**RECORDS FOR THE EXERCISE:**
= = = = =

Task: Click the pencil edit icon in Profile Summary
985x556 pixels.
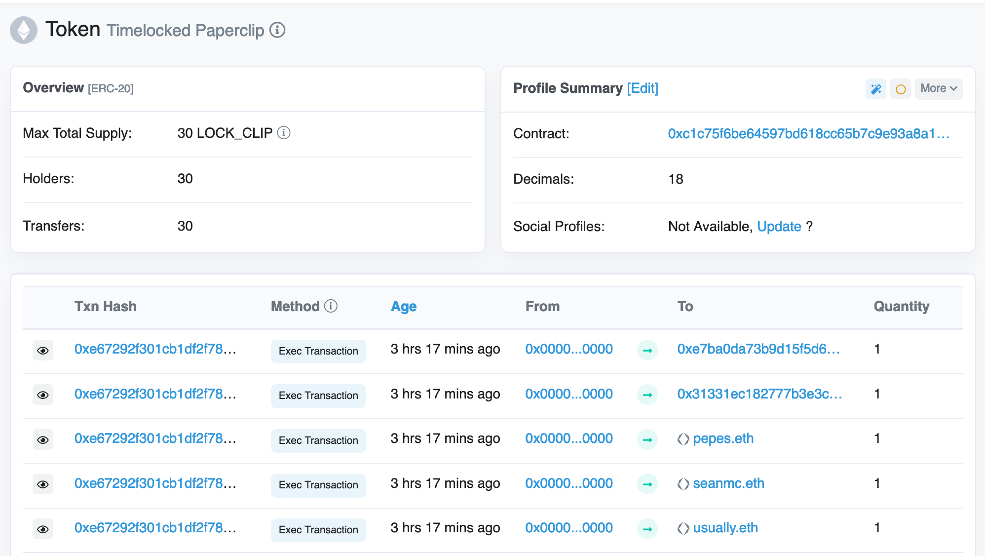Action: [876, 88]
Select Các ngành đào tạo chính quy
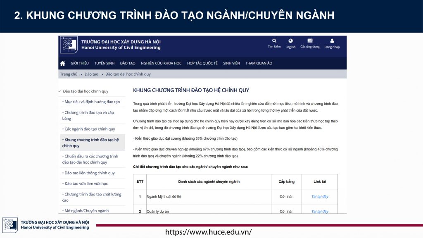 [89, 129]
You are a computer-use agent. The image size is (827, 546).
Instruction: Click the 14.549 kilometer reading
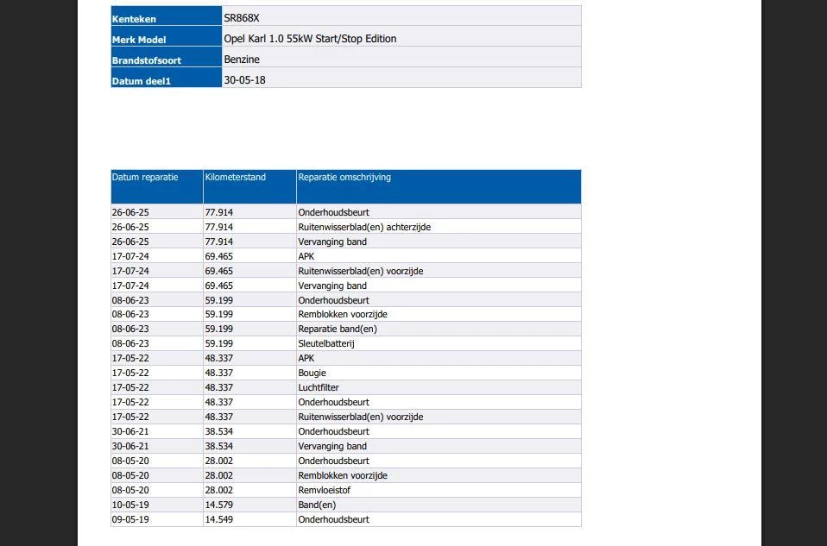pos(218,519)
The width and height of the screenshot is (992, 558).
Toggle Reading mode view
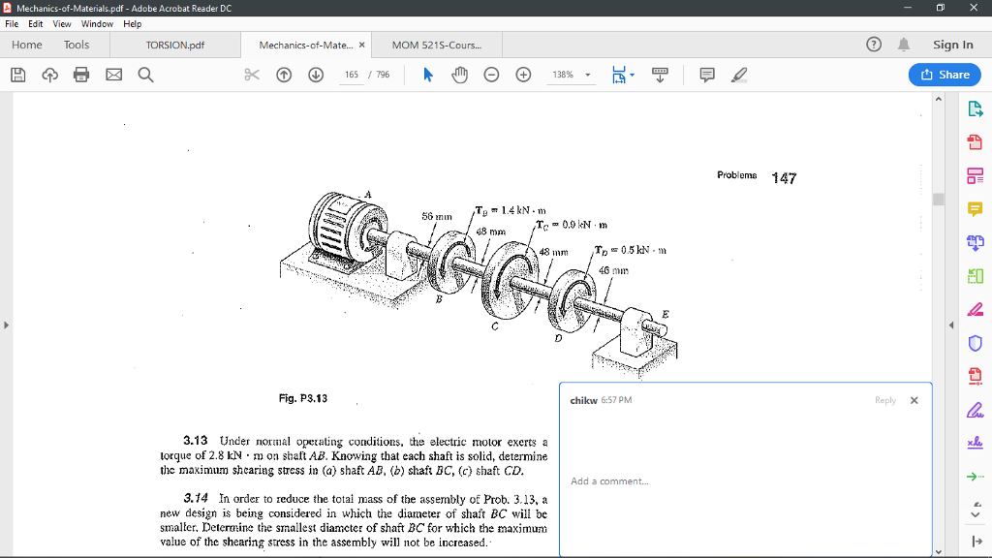point(660,75)
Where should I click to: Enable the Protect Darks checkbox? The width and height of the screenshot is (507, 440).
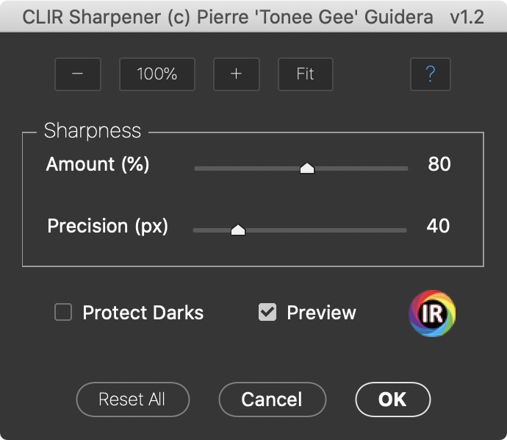point(64,313)
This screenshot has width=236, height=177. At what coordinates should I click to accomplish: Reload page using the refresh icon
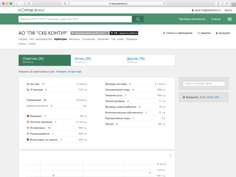tap(164, 4)
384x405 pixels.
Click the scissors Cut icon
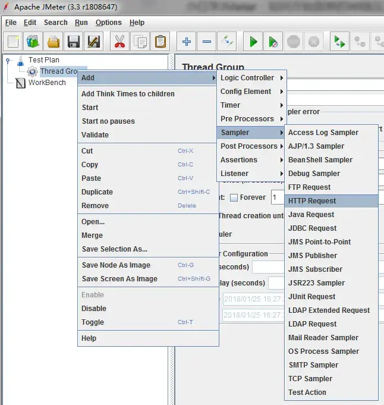coord(119,42)
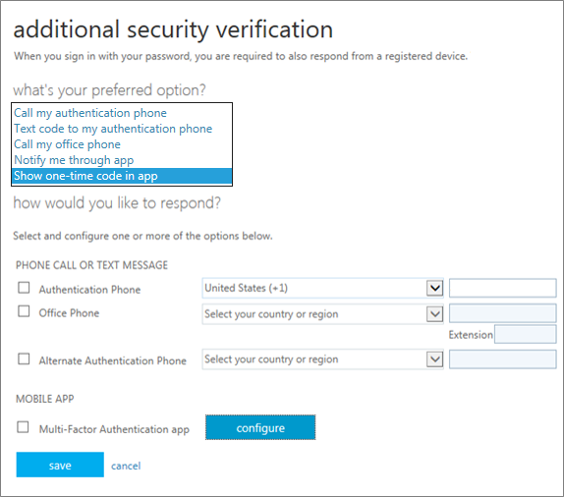The height and width of the screenshot is (497, 564).
Task: Open the United States (+1) country dropdown arrow
Action: [434, 288]
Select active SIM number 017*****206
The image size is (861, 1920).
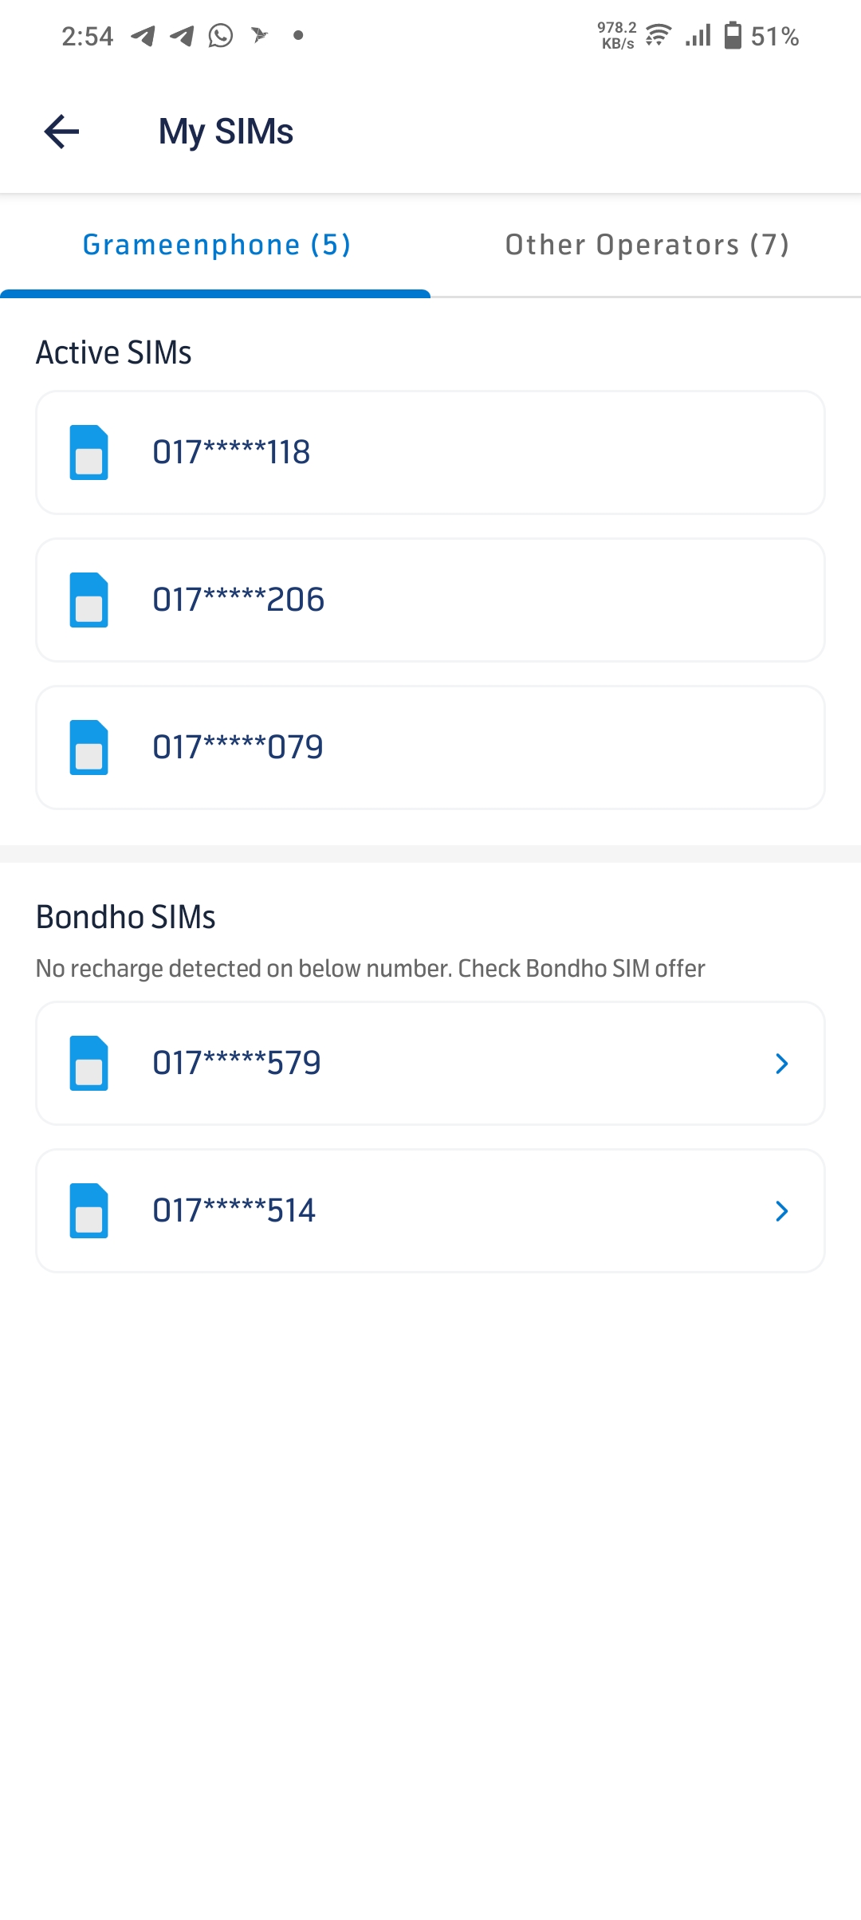[238, 600]
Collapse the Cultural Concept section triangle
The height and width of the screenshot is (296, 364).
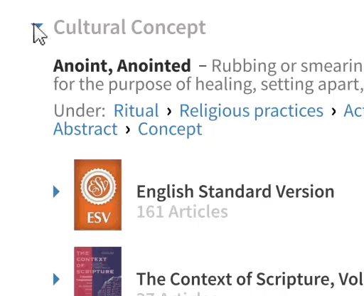pos(37,26)
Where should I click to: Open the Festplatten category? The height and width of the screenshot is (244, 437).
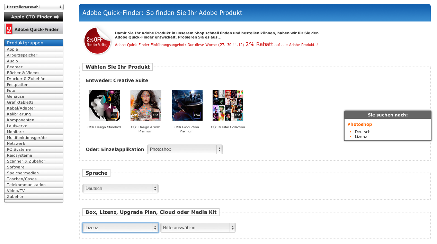click(x=18, y=85)
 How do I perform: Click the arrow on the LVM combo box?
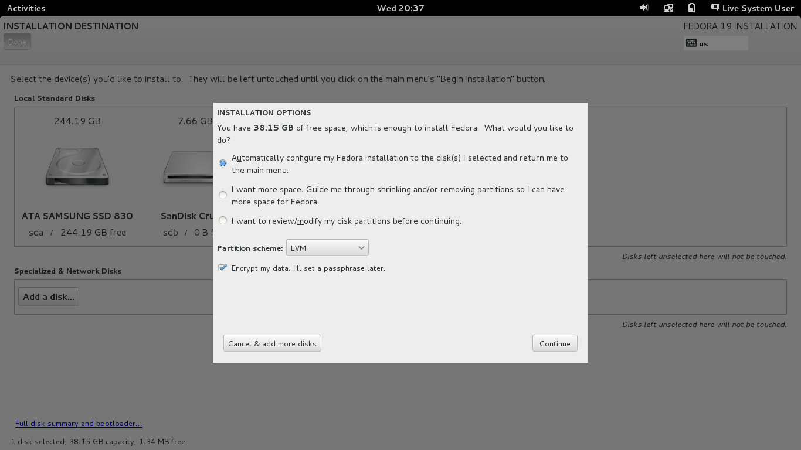(x=361, y=248)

= = = = =

**TO DO:**
Copy word for word every line from the one holding "Instruction: Click the" to the end of the listing, both ends included, but do not copy any pictures.

**WRITTEN ANSWER:**
Instruction: Click the 14.549 kilometer reading
pos(218,519)
The width and height of the screenshot is (992, 558).
Toggle Reading mode view
point(660,75)
Where should I click to: Enable the Protect Darks checkbox? The width and height of the screenshot is (507, 440).
point(64,313)
This screenshot has width=236, height=177. At what coordinates should I click to accomplish: Reload page using the refresh icon
tap(164, 4)
384x405 pixels.
Click the scissors Cut icon
coord(119,42)
The height and width of the screenshot is (497, 564).
Task: Open the United States (+1) country dropdown arrow
Action: [434, 288]
Select active SIM number 017*****206
The image size is (861, 1920).
[238, 600]
Collapse the Cultural Concept section triangle
The height and width of the screenshot is (296, 364).
pos(37,26)
Where should I click to: Open the Festplatten category? The height and width of the screenshot is (244, 437).
click(x=18, y=85)
 How do I perform: Click the arrow on the LVM combo box?
(x=361, y=248)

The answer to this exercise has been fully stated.